Talk about having a slow burn payoff, huh?
Of AMC’s two great shows, Breaking Bad is often seen as being less prestigious and dramatic than Mad Men. It’s such an ironic claim to make though, as Breaking Bad is more concerned with focused storytelling than Mad Men, as well as something far more tense and ultimately gripping. All regards to Mad Men, as it is a wonderful, wonderful television program, but when it’s final season airs next year, I doubt it will have an episode like To’hajiilee. It’s an episode that’s extraordinarily pulse-pounding, expertly filmed, and able to be fully satisfying even while giving viewers a cliff-hanger ending. This is television at its very, very best.
Picking off pretty much where last episode left off, we see Walt contacting Todd, and Hank and Gomez expressing their irritation with Jesse’s backing out on the Walt contact. Soon, however, we find that Jesse does indeed have a plan to bring down Walt, and it means getting to the source of the matter: threatening his money stash. The plan they concoct to extort the information from Saul’s bodyguard, Huell, proves wonders for two reasons. Not only do they find out that Walt stashed his money in barrels and had them relocated, but they also put him under watch so that he can’t be contacted by Saul. Later on in the episode when Walt learns that Huell is missing, this is certainly enough to drive his paranoia up to stifling levels.
Speaking of Walt, he once again showed us how sloppy a criminal he can be. Contacting Uncle Jack to put out a hit on Jesse certainly puts his request in capable hands, but their request proves to be a bit more than Walt bargained for. When they ask him to cook meth for them, you know that only bad things will come from this decision. Then, when Walt decides to drag Jesse out by contacting his ex-girlfriend and having her contact him, one begins to realize that his plans are running on fumes. Also, if Walt really took the time to think about it, I know he would have realized that Jesse probably hadn’t located his money. All of these fuck-ups on Walt’s part puts us well on the side of Hank…which is exactly why this episode had such a gut wrenching end to it.

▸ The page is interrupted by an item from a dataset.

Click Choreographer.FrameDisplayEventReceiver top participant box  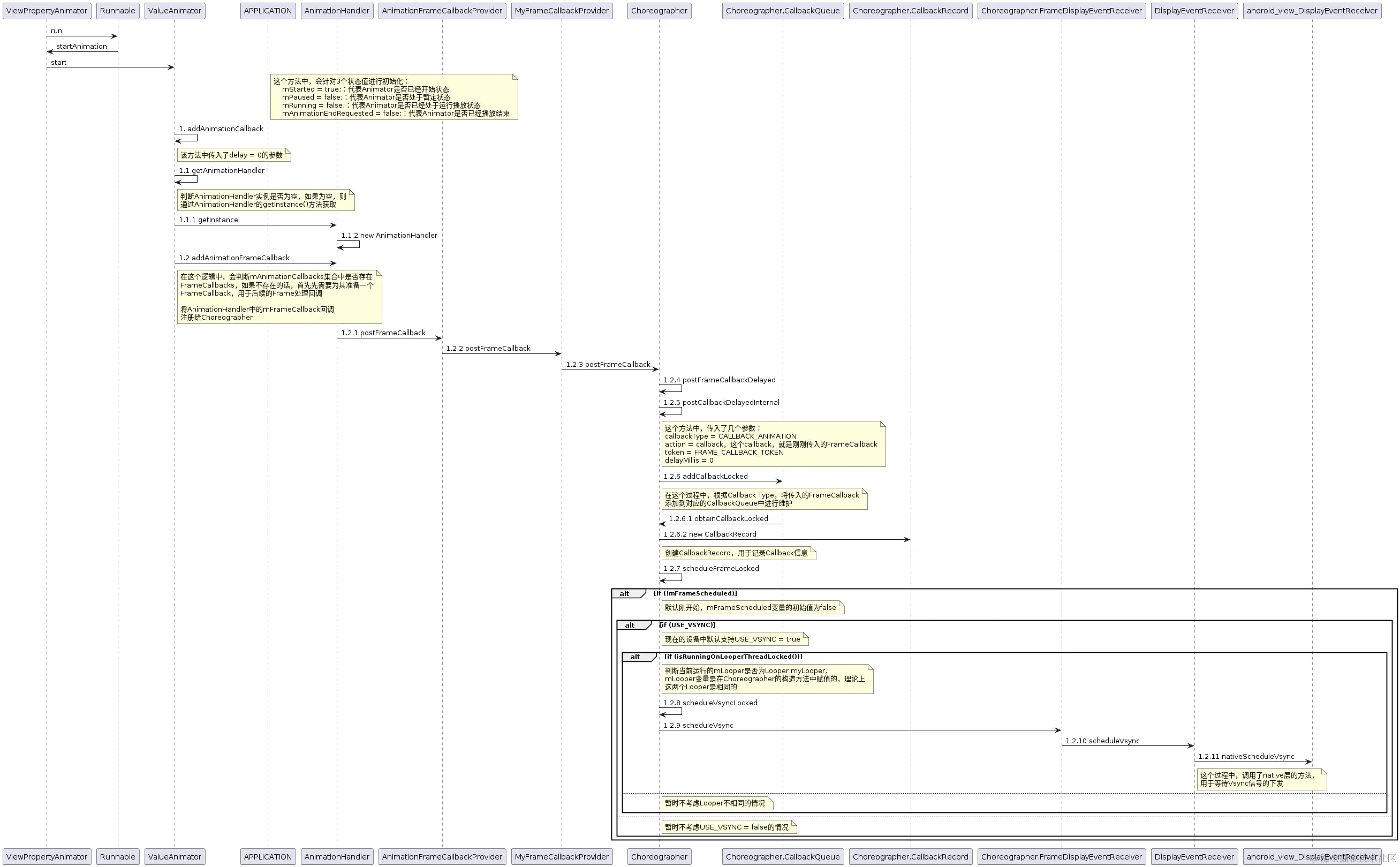(1061, 11)
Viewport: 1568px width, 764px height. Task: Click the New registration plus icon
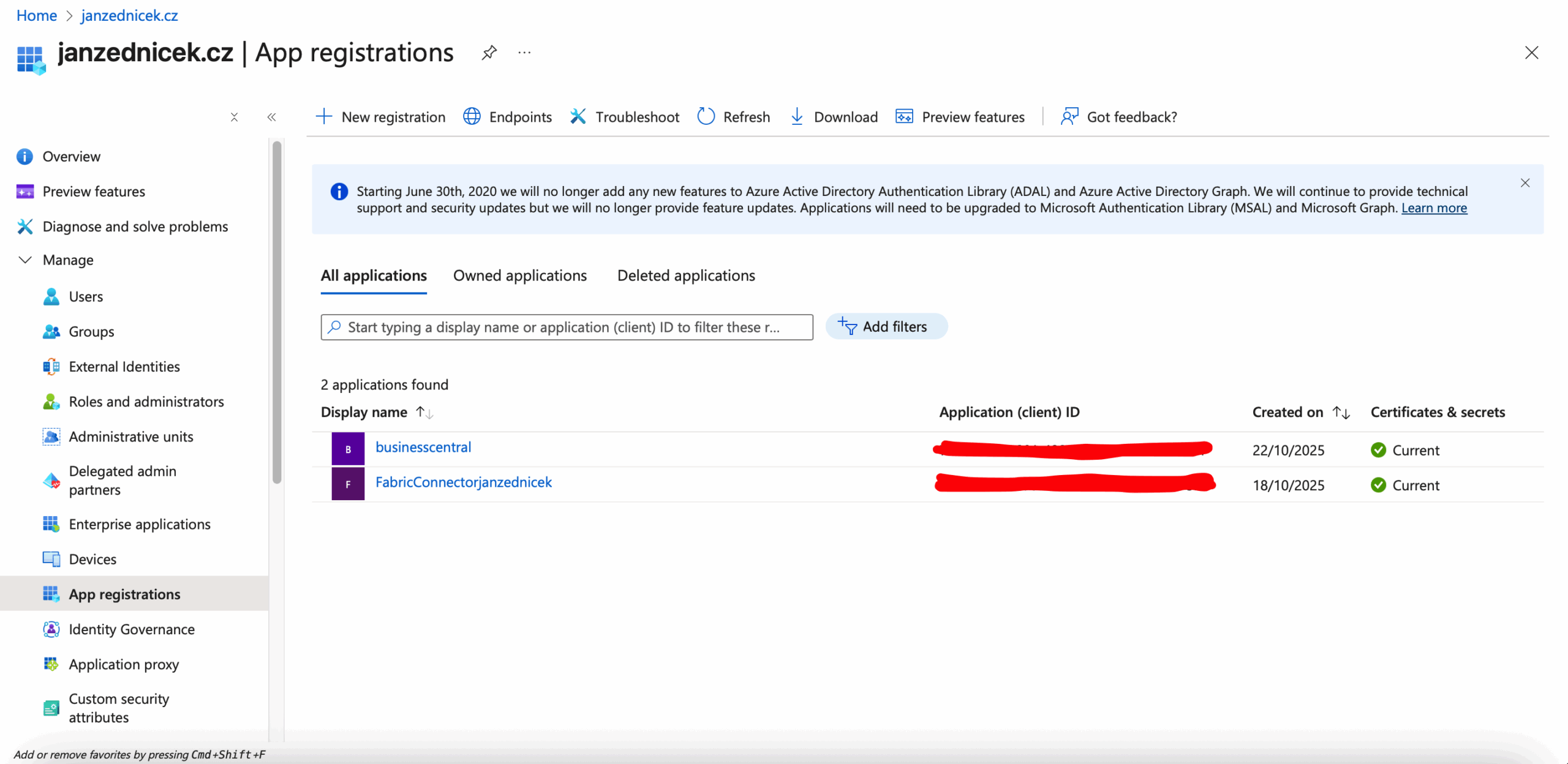[323, 116]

Another attribute that specifies how brilliant a show this is, I will whole-heartedly admit that there were two plot points that I predicted in To’hajiilee, but it just made the whole of it even more nail-biting. The hyper-kinetic sequence of Walt driving into the desert while Jesse taunts him over the cell phone was so gripping, so well shot and edited, but I don’t think any of us really suspected that Jesse really had found his money. When Walt finally snaps and yells out to Jesse about all the people he’s murdered, it becomes clear what the real operation was at hand. As edging as this scene was though, I found the whole scene involving Hank taking his sweet time to arrest Walt was even greater. I knew Jack wasn’t going to back out on rescuing Walt, even after Walt asked him to stand down once he discovered that he would be asking them to kill his brother-in-law. I was thinking that Hank could get a sniper bullet to the head at any moment, and that would be that. Still, seeing Jack’s trucks come along put such an uneasy feeling in my stomach.
As I said before, Breaking Bad has always been about build up, and here it paid off ten-fold. I can’t tell you how agape my mouth was the whole time seeing Hank and Gomez with their arms drawn against a group of merciless killers. Such incredible pacing too, as director Michelle McLarren (in her final episode for the show) kept off the gunfire until the time was just right. We haven’t seen any casualties yet, but there’s so much to consider from the episode’s last few shots. We saw Gomez going for Walt’s car keys, and we also saw Jesse try to reach into the glove box. I’d hate to see Gomez, Jesse, or Hank go next episode, but I can’t predict an outcome where all three of these characters get away safe. This is exactly the type of scene we’ve been waiting for over these last few episodes, and only one thing about the aftermath is certain: it’s not gonna be pretty.